Había llegado al puerto. Las casitas de color pastel que dan imagen a la ciudad en el mundo exterior estaban delante mío, haciendo total justicia a su fama. Suponía que la SIrenita debía estar cerca ya que allí estaba el mar y la Sirenita estaba en el mar, junto a las rocas. Apenas había gente paseando. Algunos turistas en pareja; poco más. Continué caminando hacia la orilla. Me acerqué a un cartel informativo delante del Teatro (Det Kongelige Teater). Tuve que encender la linterna del móvil para poder ver el mapa. Ahí estaba ubicada la Sirenita. Sólo tenía que bordear aquel agua y seguir recto algo más de un kilómetro. Facilísimo.

Después de una decena de fotos por el camino llegué a la altura del Palacio de Amaliengborg. Por supuesto esto lo supe al día siguiente. En ese punto el recorrido portuario se volvía algo oscuro, así que comenzó a asaltarme una duda existencial. Debo decir que ante la ausencia de gente y de iluminación me asaltó el miedo.
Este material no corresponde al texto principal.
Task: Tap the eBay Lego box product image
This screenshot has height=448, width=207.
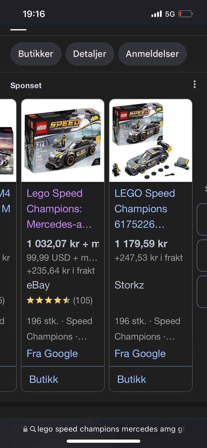Action: pos(63,141)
No sabía si debía continuar a pesar de arriesgarme a que no fuera el camino correcto, o dejarlo para el día siguiente. Estaba muy oscuro, hacía mucho frío, no había luces por el camino y apenas me crucé con nadie. A pesar de ello proseguí mi camino haciendo honor a mi nombre.
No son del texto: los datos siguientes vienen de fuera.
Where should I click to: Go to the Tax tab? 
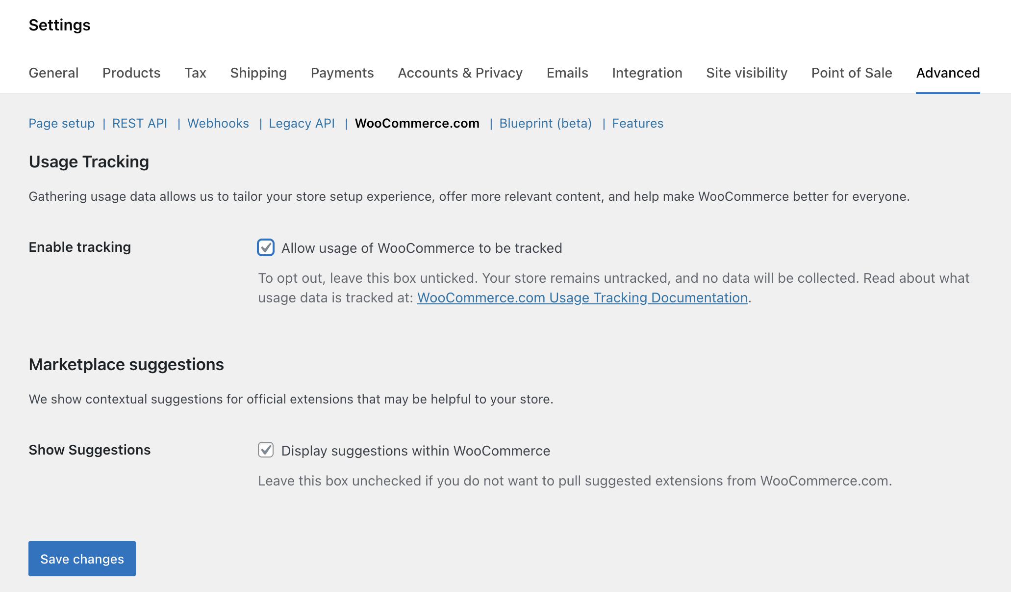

Tenía la certeza de que la Sirenita estaba cerca, tal vez demasiado cerca, no obstante me invadió una sensación repentina de que no debía continuar más allá de donde me encontraba. Fue una sensación tan intensa que di la vuelta y me fui por donde había venido. Apenas llevaba cuatro horas en la ciudad. Había olvidado el mapa en el baño del restaurante y no estaba segura de si había memorizado suficientemente el recorrido de vuelta para el hotel. En circunstancias así siempre me tranquilizo al pensar en las fotos que iba sacando por el camino... significan para mí lo mismo que las migas para Pulgarcito. Ahora conocéis el secreto de mis fotos. No responden a una cuestión artística sino más bien a una cuestión de supervivencia (me río).
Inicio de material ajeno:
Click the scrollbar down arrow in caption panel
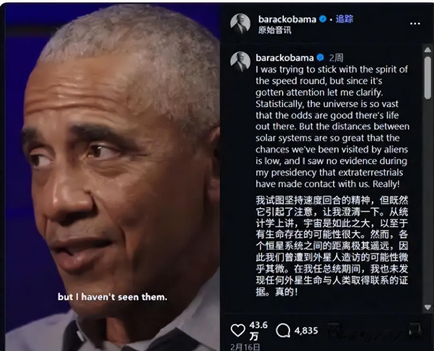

A lo lejos divisaba el Teatro que hacía más de media hora había visitado. Miré al cielo justo encima del Teatro y vi que la luna estaba creciendo. Brillaba intensamente. A su derecha me fijé que había una estrella. Me acordé de haberla visto unos días atrás cuando salía del trabajo e iba caminando al gimnasio. Tenía un brillo especial. La primera vez que la vi me sorprendí de no haberla visto nunca antes. Tenía tanta fuerza y se veía tan claramente a la derecha de la luna... en fin, siempre fui una niña muy despistada.

De nuevo frente al Teatro pensé que podía seguir la dirección que me marcaba la estrella. Mientras las calles me resultaran familiares y estuvieran más o menos transitadas podría ser una buena idea seguirla. Poco a poco llegué al lago de Orstedsparken. Conocí este parque al mediodía al salir del hotel. Una vez más me había dejado llevar por una casualidad y desobedeciendo las instrucciones de mi mapa di con este parque. Me encantó. Su lago descansaba tranquilo bajo la luz suave del atardecer. Había sido un día muy soleado, por lo que cuando entré por primera vez al parque y vi el lago, la luz que lo rodeaba era magnífica para sacar unas fotos. Ahora estaba de nuevo en ese mismo lugar con la estrella chispeante sobre mi cabeza. El reflejo de la luz de la luna sobre el agua helada era espectacular. Me llené de felicidad y de paz. Fue la recompensa de haberme rendido a tiempo, de dar la media vuelta y de seguir a mi estrella.

Por la mañana tras un recorrido cubierto de una inesperada nevada en la ciudad, tuve la gran suerte de contemplar a la Sirenita rodeada de rocas resbaladizas y charcos de nieve. El agua del mar estaba completamente helada y blanca. Comprobé que la noche anterior me quedé a menos de cincuenta metros del lugar. Miré a la Sirenita por última vez y me reí. Fue una gran idea seguir a mi estrella.